Background: Hyperglycemia attenuates cardioprotection by remifentanil-preconditioning in ischemia-reperfusion in vivo in diabetic rats. However, the effects of hyperglycemia in cultured ventricular myocytes remains unknown. Therefore, we examined the in vitro effects of hyperglycemia on hypoxia-reoxygenation (H/R) and cardioprotection from remifentanil- preconditioning in isolated neonatal rat ventricular myocytes (NRVMs), including effects on apoptotic signaling pathways and Ca 2+ homeostasis.
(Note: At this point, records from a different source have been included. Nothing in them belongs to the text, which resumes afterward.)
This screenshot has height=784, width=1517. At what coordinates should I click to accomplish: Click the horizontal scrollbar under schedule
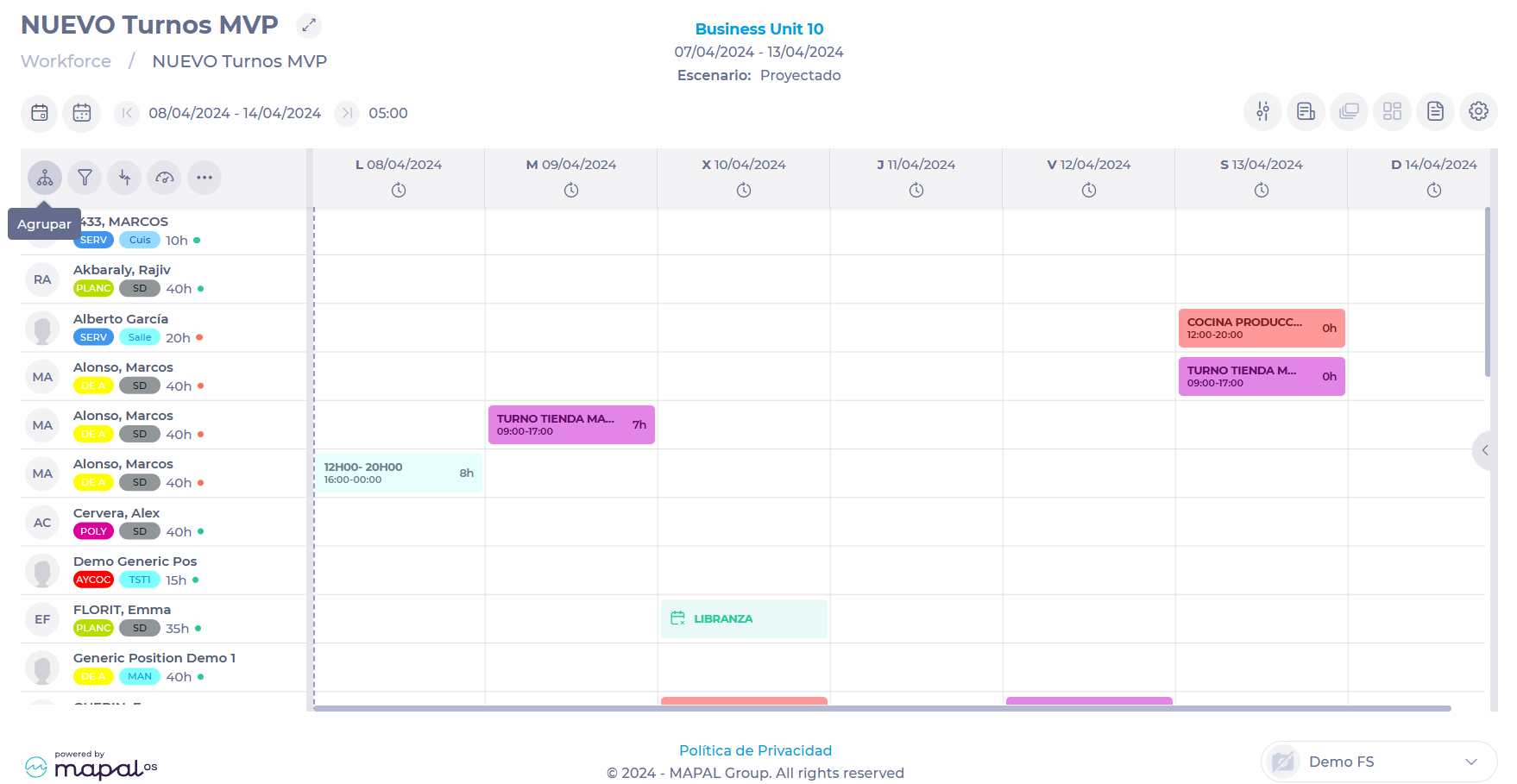(x=880, y=708)
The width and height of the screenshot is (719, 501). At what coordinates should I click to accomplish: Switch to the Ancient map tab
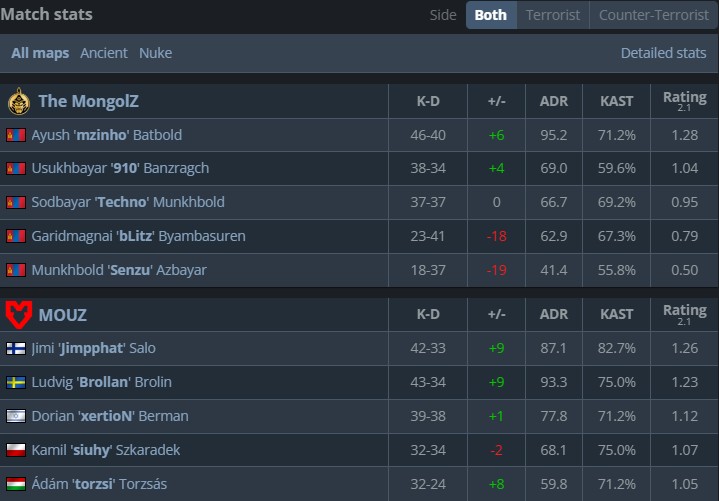[104, 53]
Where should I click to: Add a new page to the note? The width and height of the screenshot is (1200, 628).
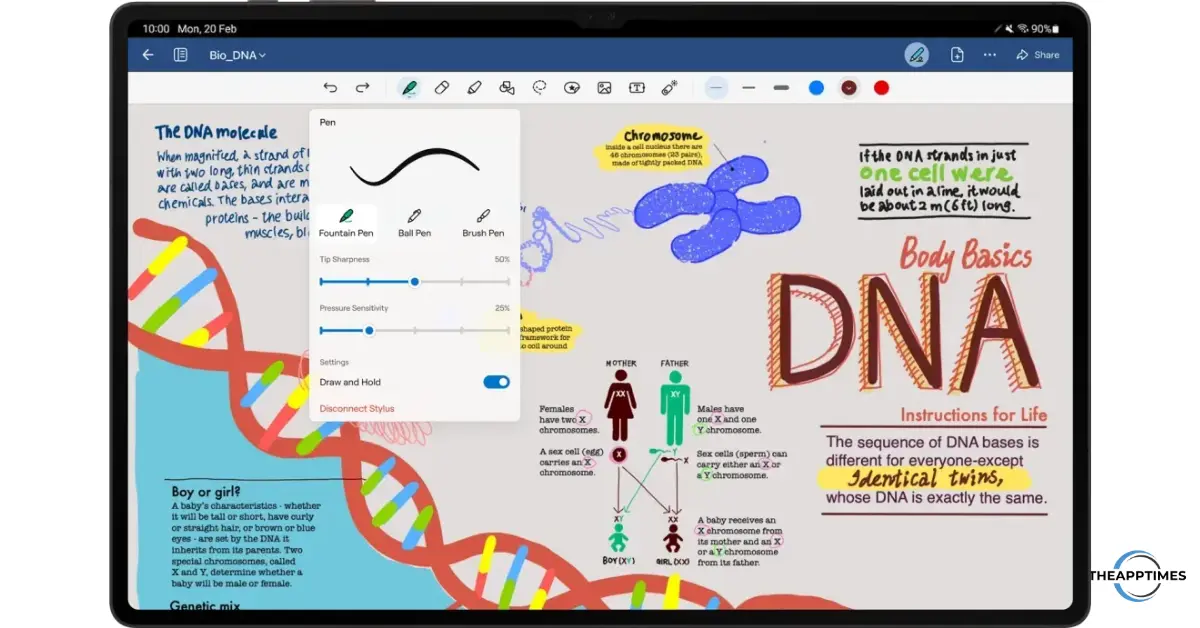(957, 55)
Materials and Methods: NRVMs were cultured in medium with 5.5 mM (normoglycemia) or 25.5 mM glucose for one day. Then, NRVMs in H/R groups were exposed to 1 h of hypoxia and 5 h of reoxygenation with or without remifentanil-preconditioning at 1 μM. Cell viability, apoptosis, and Ca 2+ homeostasis were assessed by MTT assay, caspase-3 assay, confocal microscopy and immunoblots. Results: In normoglycemia, remifentanil-preconditioning improved the viability of cardiomyocytes (P < 0.01) and prevented the increase of caspase-3 activity and Ca 2+ overload after H/R injury (P < 0.05). In addition, decrease in Akt, ERK1/2, and Bcl-2, and the increase in Bax by H/R was attenuated by remifentanil-preconditioning (P < 0.05). However, in hyperglycemia, the viability was partially impaired after H/R but not improved by remifentanil-preconditioning. Apoptotic activity, Ca 2+ concentration, and apoptotic kinases except Akt were not affected by either H/R or remifentanil-preconditioning under hyperglycemia. Akt phosphorylation was decreased by H/R but not restored by remifentanil preconditioning. Conclusions: Remifentanil preconditioning under normoglycemia renders NRVMs resistant to H/R injury by reducing apoptosis and intracellular Ca 2+ concentrations. The mechanism appears to be modulation of apoptotic signaling. However, hyperglycemia mitigates H/R injury in NRVMs, and may reduce the protective effect of remifentanil-preconditioning that may be associated with the Akt pathways. © 2012 Elsevier Inc. All rights reserved.